Дело мое с академией, вероятно, покончится в августе будущего года, поэтому действовать теперь и даже говорить об этом было бы преждевременно. Для меня было бы, однако, очень важно рекогносцировать тамошнюю местность, поэтому-то я и сообщаю Вам мои мечты, как другу, заинтересованному в деле, и лицу, от которого должен пойти почин его. А как я буду рад выйти, наконец, из сотоварищества с такими лицами, как Неrr Забелин и К°! И теперь мне до такой степени тошно встречаться с ними, что я не хожу более на конференции, тем более, что часто приходилось бы подписывать свое имя под очень некрасивыми решениями.
Нужно ли говорить, что Ваше письмо было для меня действительно отрадой при моем теперешнем душевном мраке! Поверьте честному слову, что оно осветило и ободрило меня; особенно радовался я Вашему решению не идти теперь ни на какие соглашения с нашей достохвальной академией. Признаюсь откровенно, этот вопрос страшно лежал у меня на душе: с одной стороны, думаю, вопрос этот важен для человека, потому что без денег он сядет на мель, а с другой — идти к тем же самым господам с новым предложением было бы просто омерзительно…
До свидания, мой милый, добрый, хороший Илья Ильич, желаю Вам всякого благополучия и прошу не забывать самым искренним образом преданного Вам, любящего Вас и уважающего И. Сеченова. Вашей жене низко кланяюсь».
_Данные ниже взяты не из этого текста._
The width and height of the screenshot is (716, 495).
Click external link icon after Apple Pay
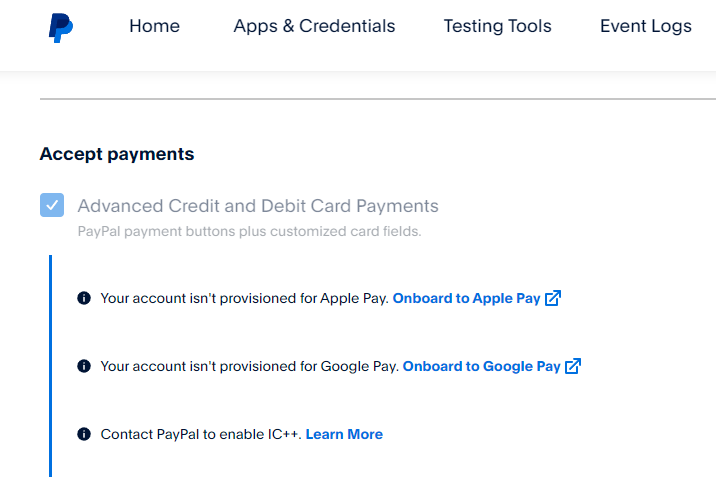coord(553,298)
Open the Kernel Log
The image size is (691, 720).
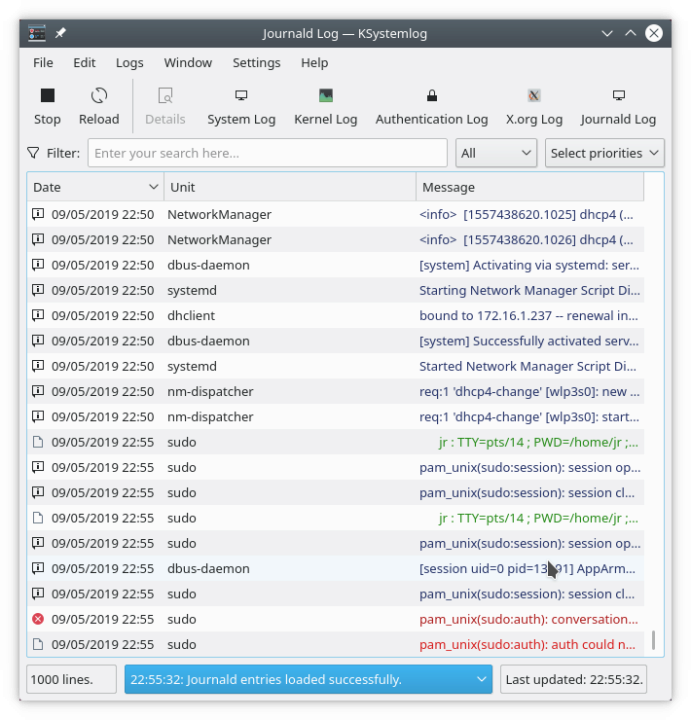click(325, 106)
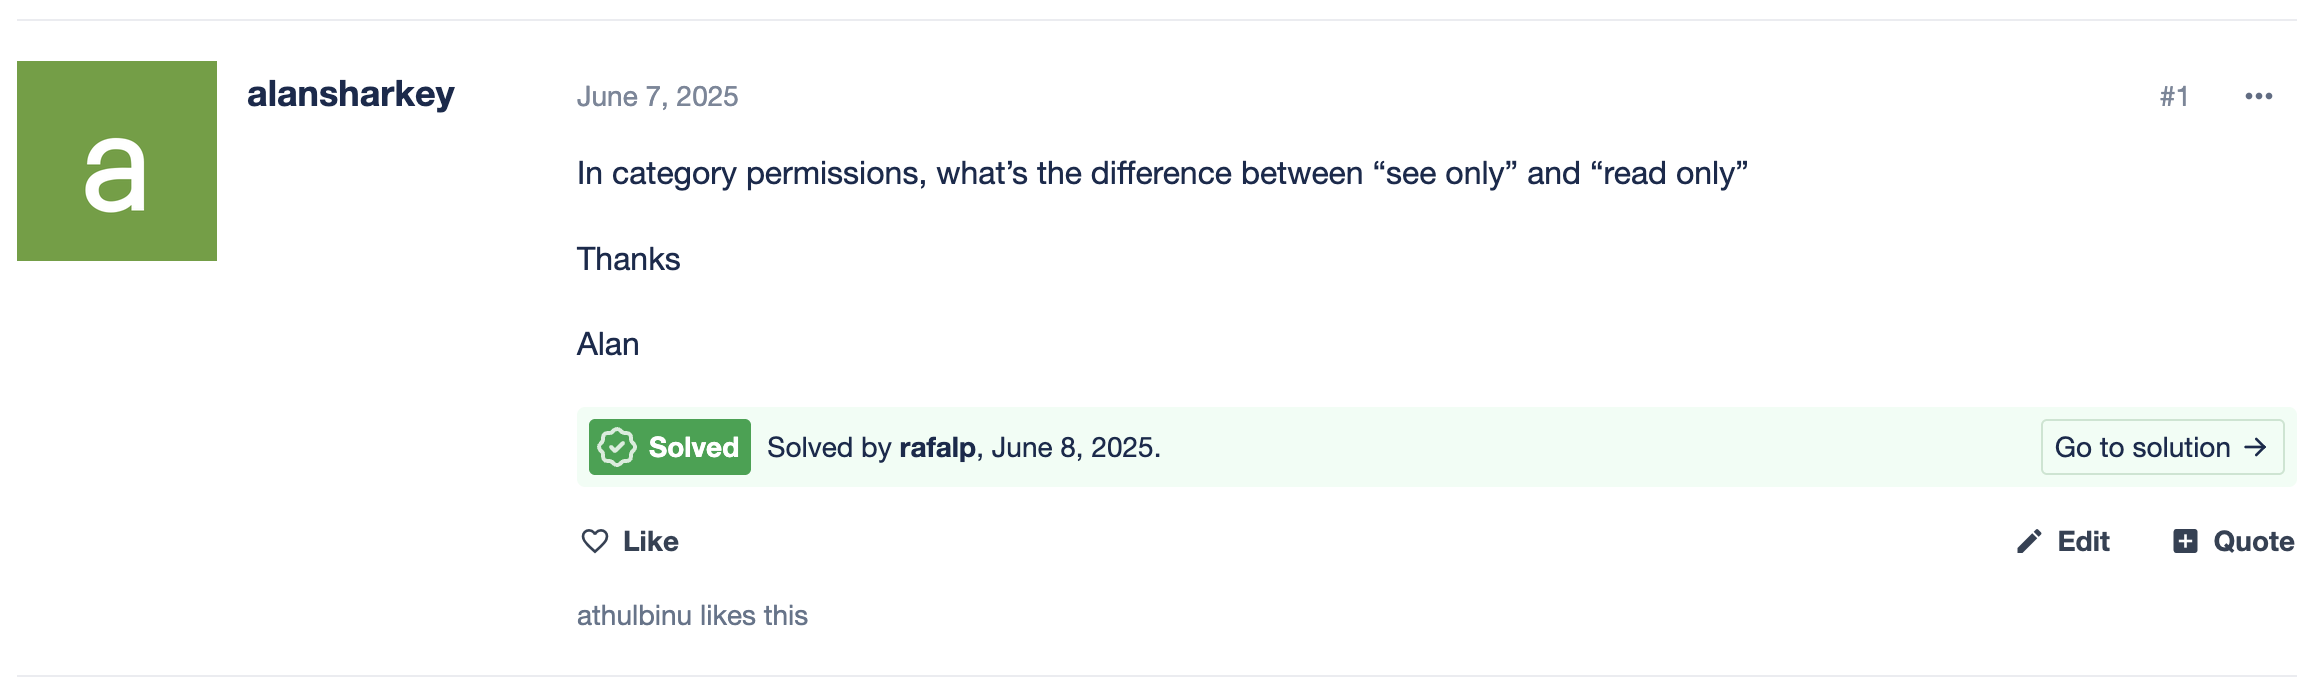Click the 'Thanks' line in post
The image size is (2316, 698).
(628, 259)

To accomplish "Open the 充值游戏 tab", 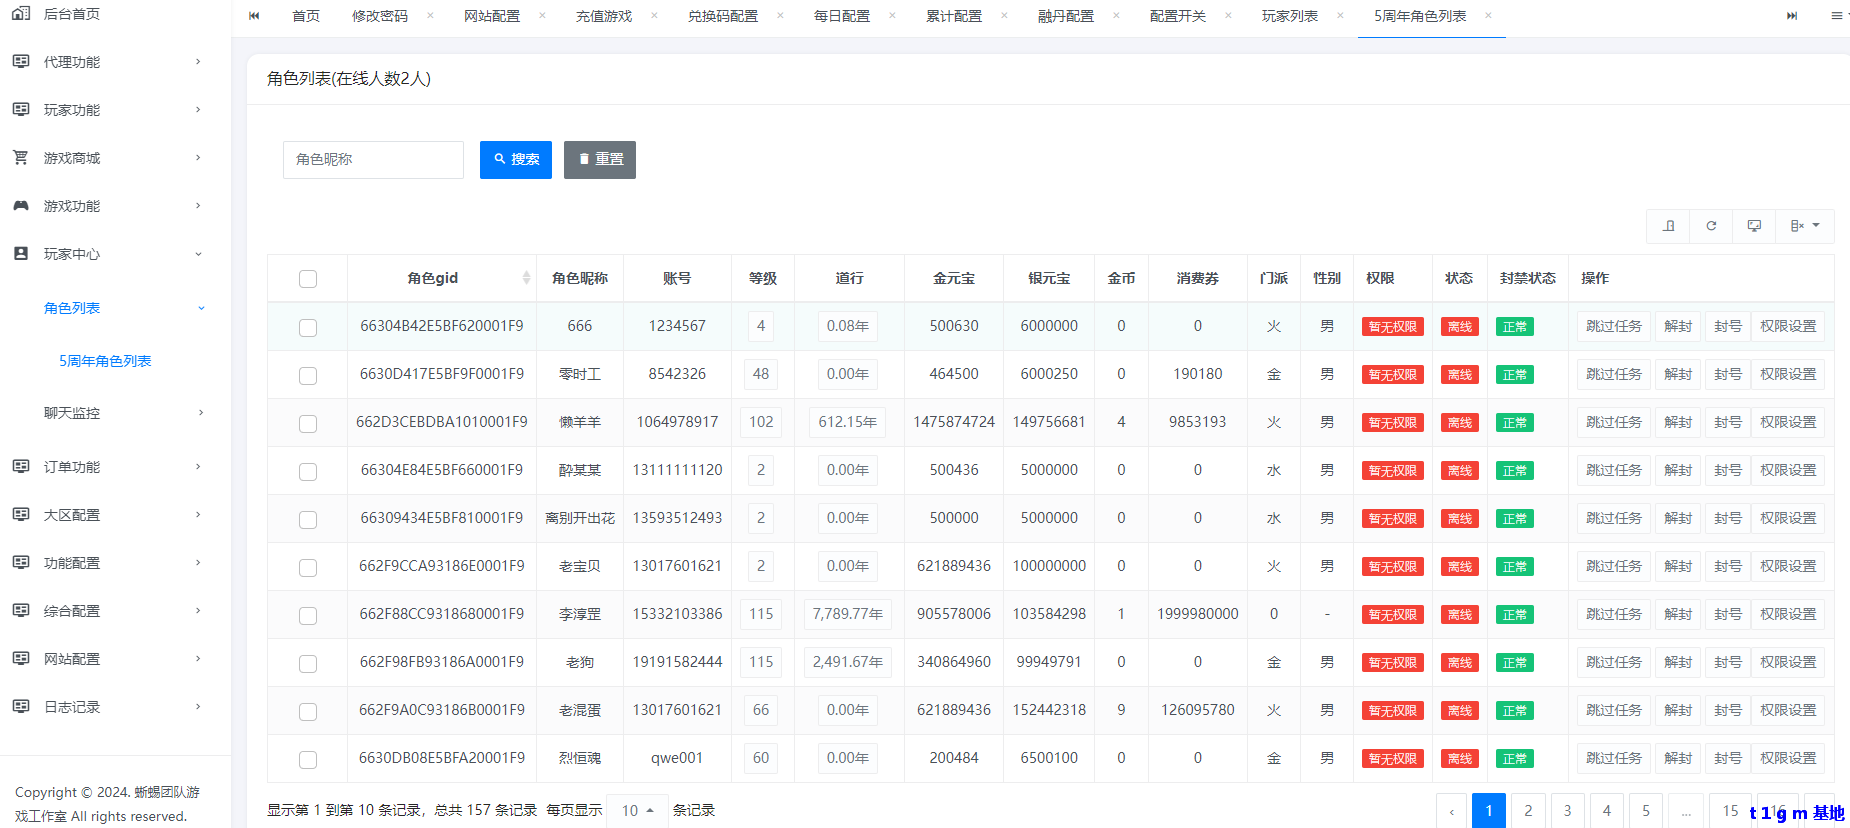I will 603,16.
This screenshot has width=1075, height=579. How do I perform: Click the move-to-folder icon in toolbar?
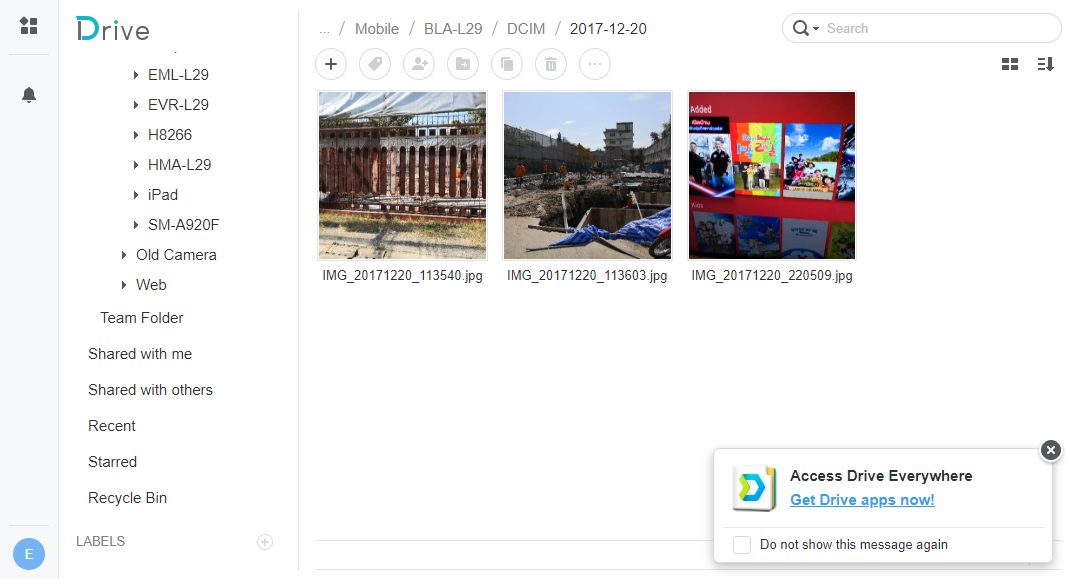(x=463, y=64)
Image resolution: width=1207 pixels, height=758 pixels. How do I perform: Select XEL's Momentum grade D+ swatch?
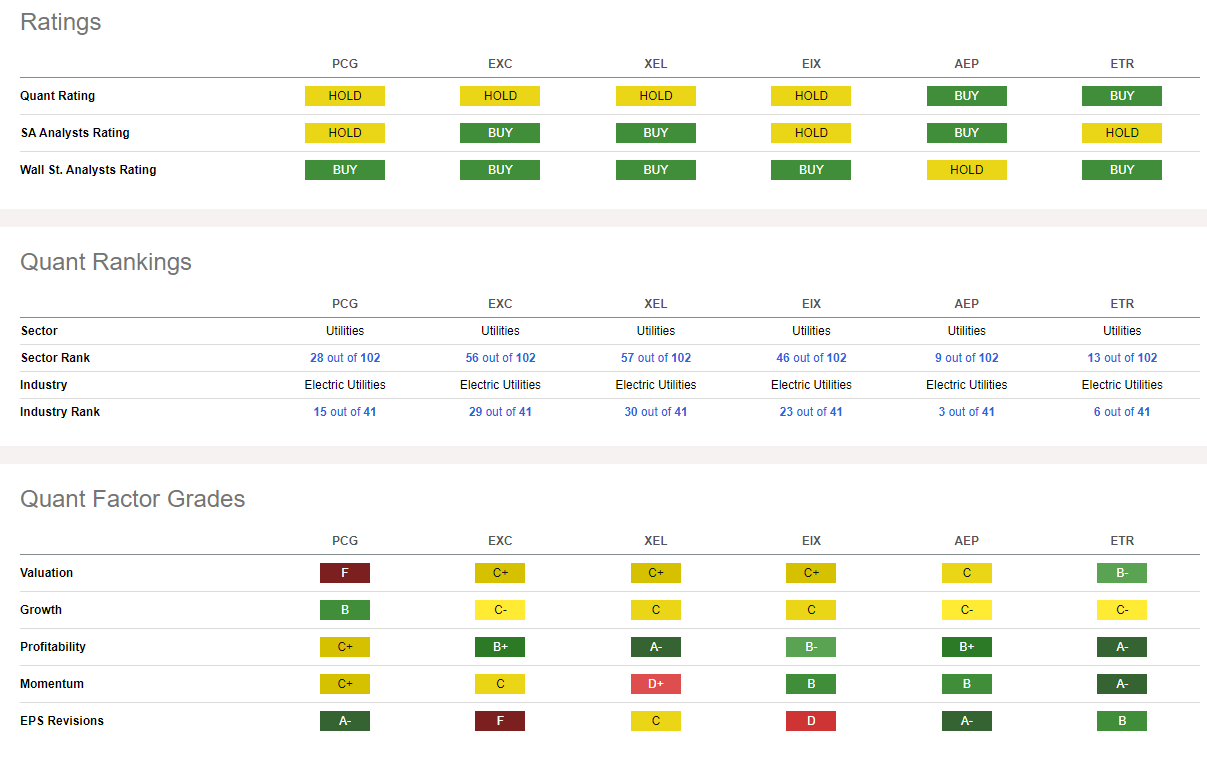tap(656, 684)
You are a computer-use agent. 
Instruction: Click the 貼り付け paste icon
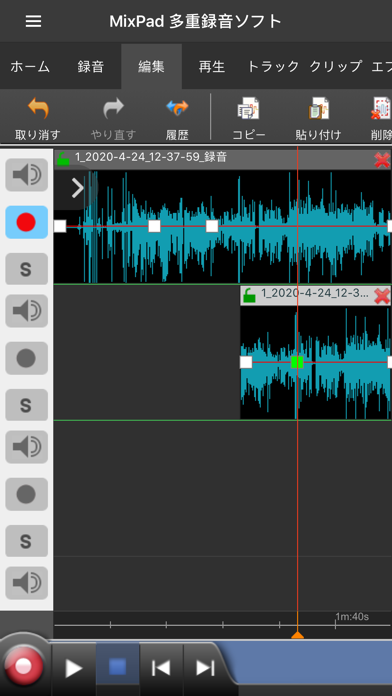coord(318,109)
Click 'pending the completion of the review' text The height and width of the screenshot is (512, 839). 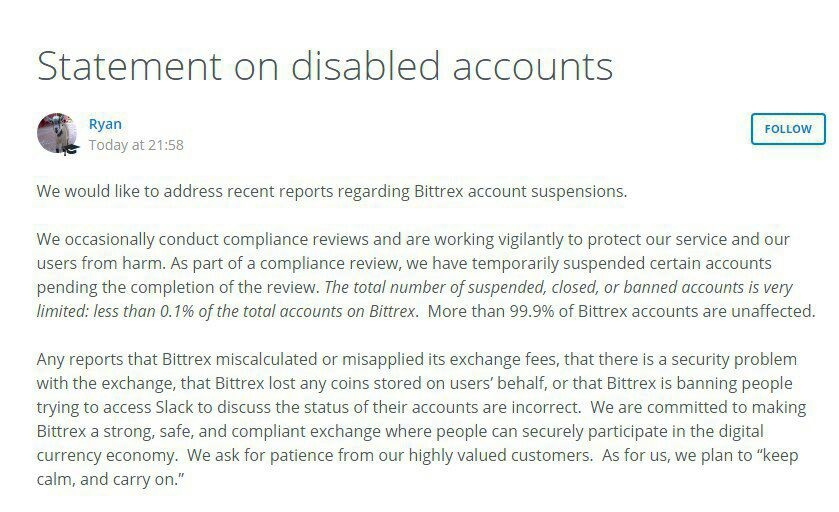pos(170,287)
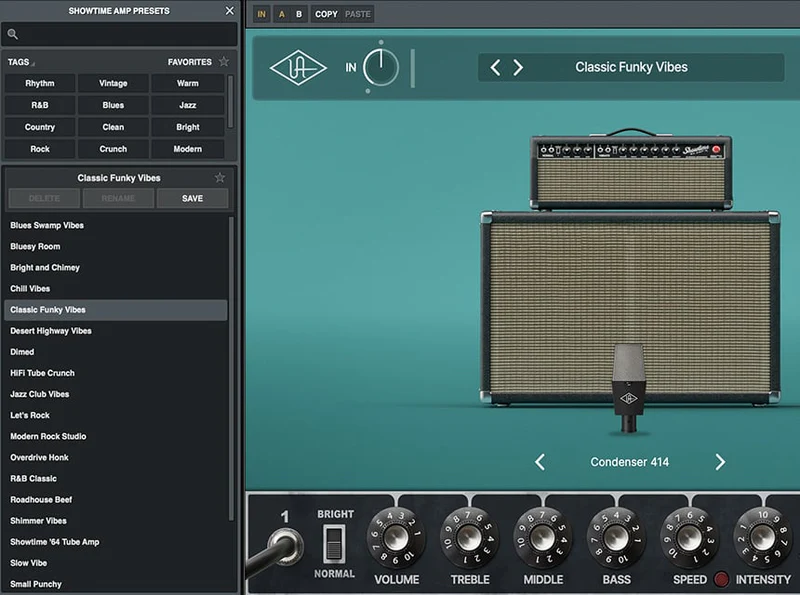The width and height of the screenshot is (800, 595).
Task: Toggle the IN bypass button
Action: point(262,14)
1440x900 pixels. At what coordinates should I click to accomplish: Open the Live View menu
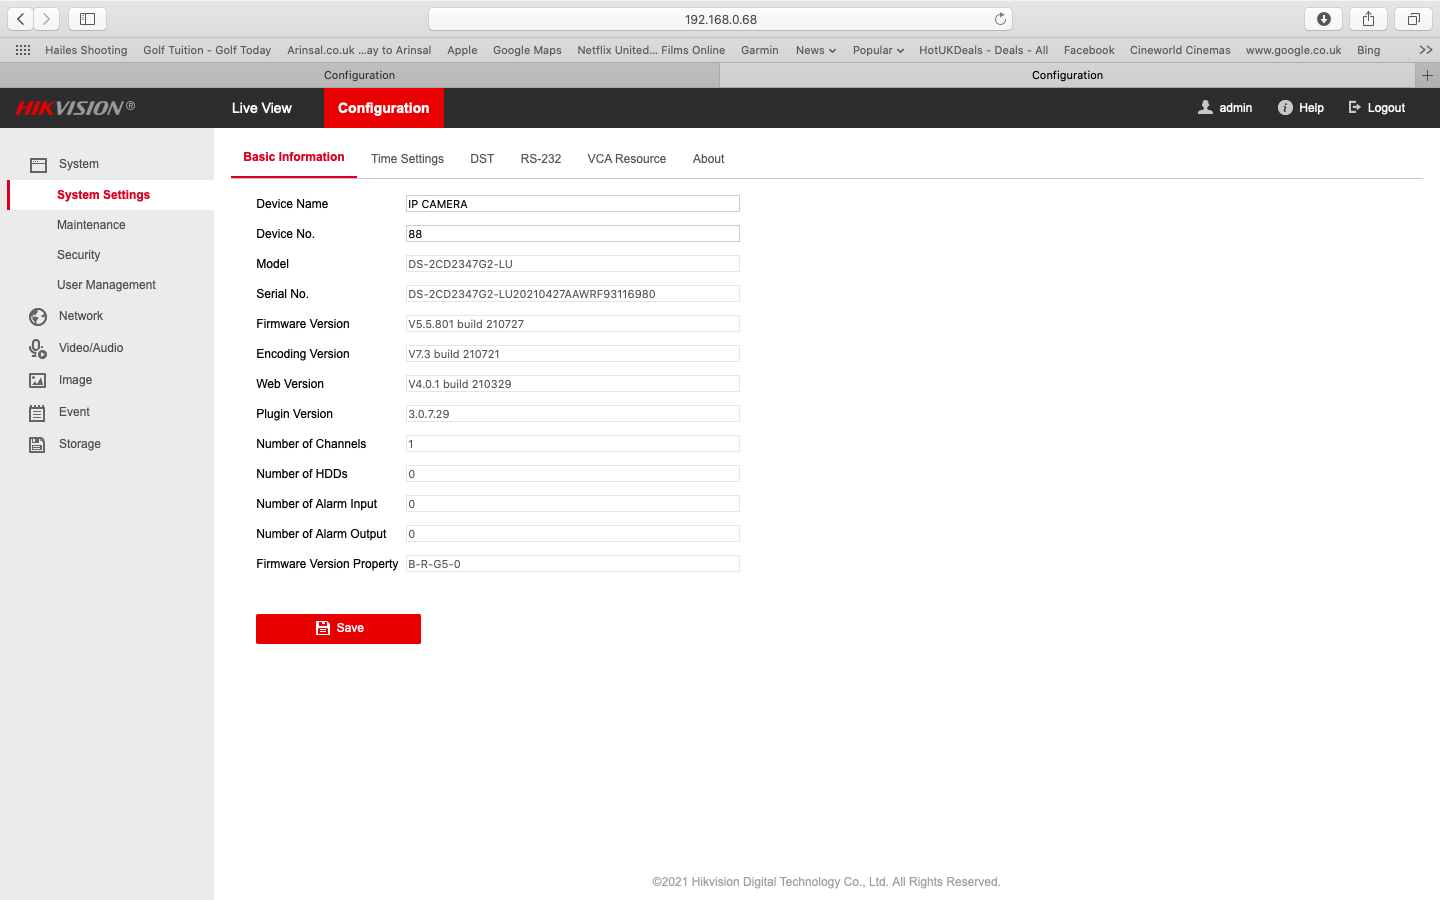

После провала Мечникова конференцией профессоров Сеченов окончательно решил уйти из Медико-хирургической академии.
Из Виллафранка Мечников часто писал Александру Ковалевскому. В одном из писем он сообщал об улучшении здоровья Людмилы Васильевны:
«Жене моей лучше, но все же она, я думаю, еще не скоро сможет зимовать в России, даже в Одессе».
Но Людмиле Васильевне скоро стало хуже, и Ковалевский получил грустное письмо:
«Усилившаяся болезнь жены (кровохарканье и проч.) заставила нас совершенно неожиданно уехать отсюда в Швейцарию. Доктор объявил, что ей нельзя переносить здешний летний сухой и жаркий воздух. У нас все уложено, в час мы уезжаем. Долго ли пробудем в Швейцарии — это будет зависеть главным образом от состояния моей жены».